Ese rey, somos nosotros y este mundo moderno es como ese trabajador de la fábrica que nos hace olvidar quiénes realmente somos al intentar convencernos de que somos accidentes biológicos.
Bajo esta idea, nuestro valor para el mundo depende de lo que producimos, tenemos y logramos. Y si fallamos o no encajamos en los estándares de los demás, el problema somos nosotros cuando en verdad no es así.

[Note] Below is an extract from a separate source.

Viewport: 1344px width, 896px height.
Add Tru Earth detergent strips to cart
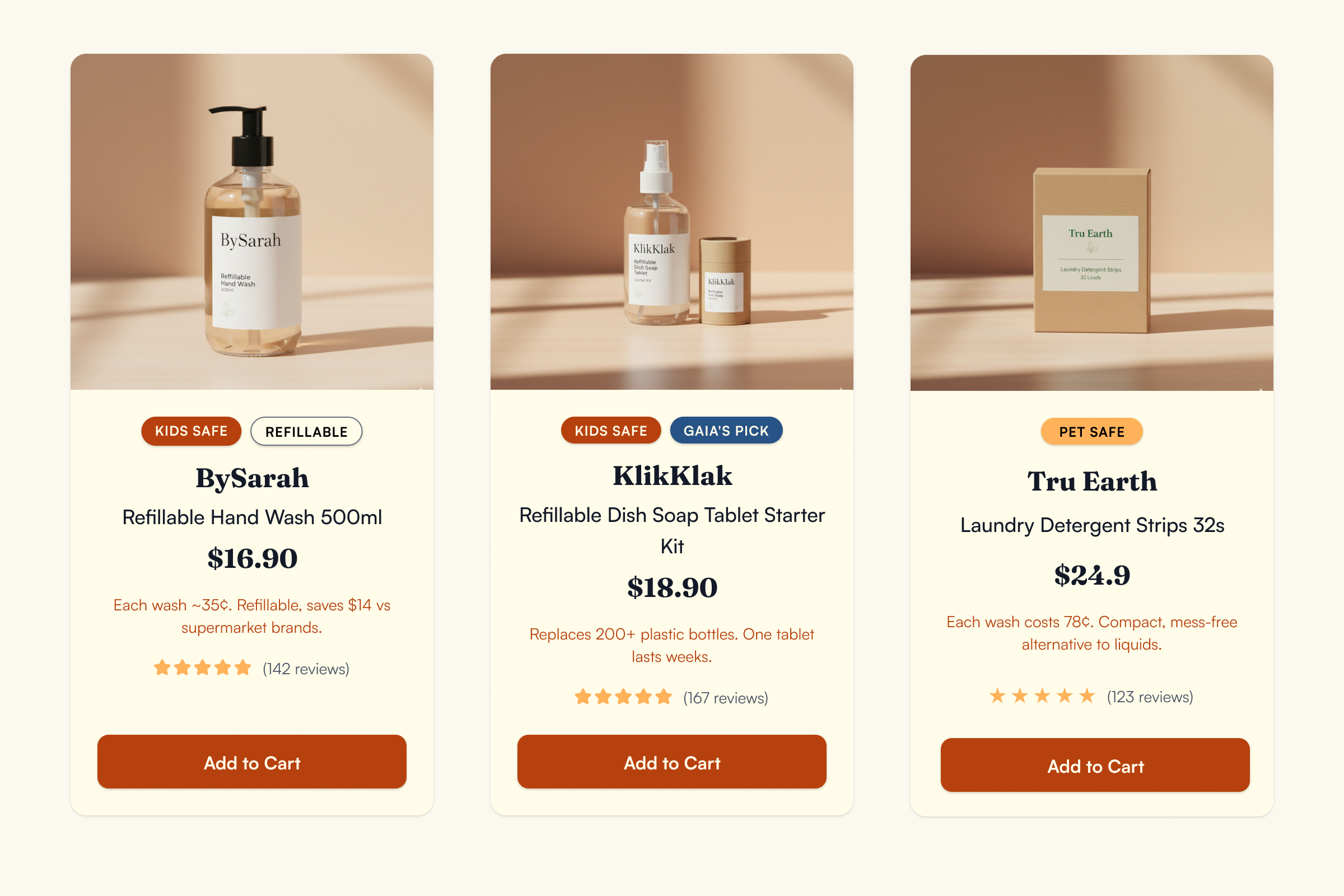coord(1095,765)
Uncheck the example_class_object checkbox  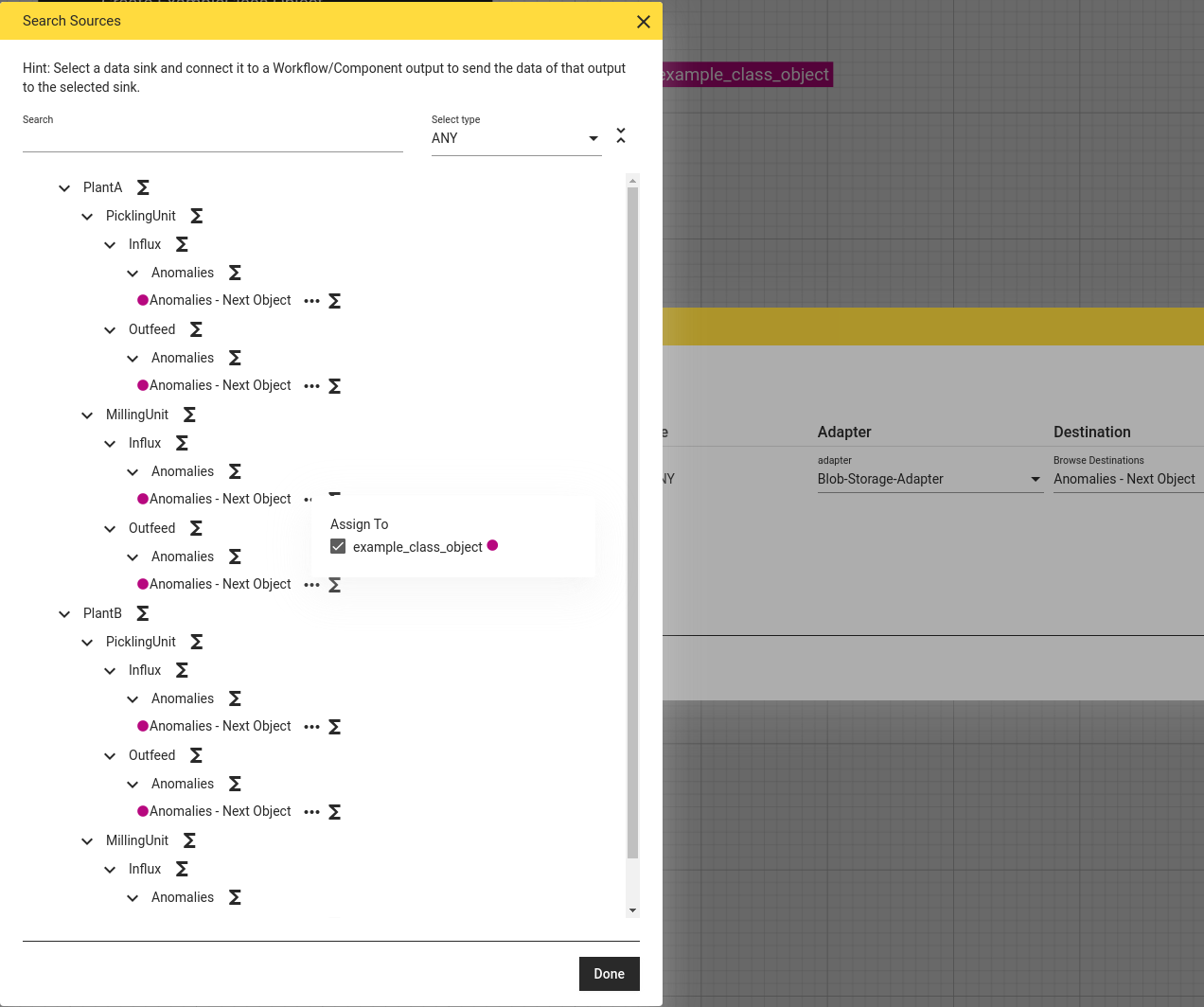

La respuesta del Plan de Dios

Aquí es donde el Evangelio restaurado nos dice algo radical: en realidad somos mucho más grandes de lo que imaginamos. No somos los obreros de la fábrica, somos en verdad reyes y reinas con amnesia como en el relato anterior.
El presidente Russell M. Nelson una vez enseñó:
“Ninguna identificación debe desplazar, reemplazar ni priorizar estas tres designaciones perdurables:
– Hijo de Dios
– Hijo del pacto
– Discípulo de Jesucristo”.
Esas palabras nos recuerdan que nuestra identidad no empieza en este mundo ni termina en lo que logramos aquí. Para Dios, no somos piezas reemplazables en la sociedad, sino seres con un propósito y destino eternos y las escrituras lo confirman:
“El hombre fue en el principio con Dios. La inteligencia, o sea, la luz de verdad, no fue creada ni hecha”.
En otras palabras, cuando el mundo nos dice: “Eres lo que produces”, el Plan de Dios nos responde: “Eres alguien que puede elegir, amar y llegar a ser”.
El “recordar” cambia cómo ves tu vida

Aunque la cultura seguirá insistiendo en que somos “cosas sobre las que se actúa”, el Evangelio seguirá afirmando, como enseñó el profeta Lehi, que somos personas con el poder para decidir y actuar.
Esa verdad solo se siente cuando empezamos a recordar lo que realmente somos bajo el plan de Dios. Recordar nuestra “realeza espiritual” cambia la forma en que interpretamos nuestra rutina, nuestro dolor y hasta nuestras dudas.
De pronto, el trabajo deja de ser solo una carga, el cansancio se ve desde una perspectiva diferente, e incluso el sufrimiento se siente como una experiencia que Dios puede consagrar para nuestro bien.
Por eso, esa sensación incómoda, ese “falta algo” que a veces sentimos, es muy fuerte. Se trata del corazón acordándose de que, como hijos de Dios, tenemos propósitos más grandes. Y eso es lo que Satanás quiere hacernos olvidar.
Así que cuando esa pregunta vuelva a tu mente, recuerda que tienes más valor de lo que el mundo aprecia y eres más amado de lo que crees. No eres un obrero perdido, sino un rey o reina con destino eterno.
Nunca dejes de recordar que una vez vivías en los cielos. Ése es tu lugar.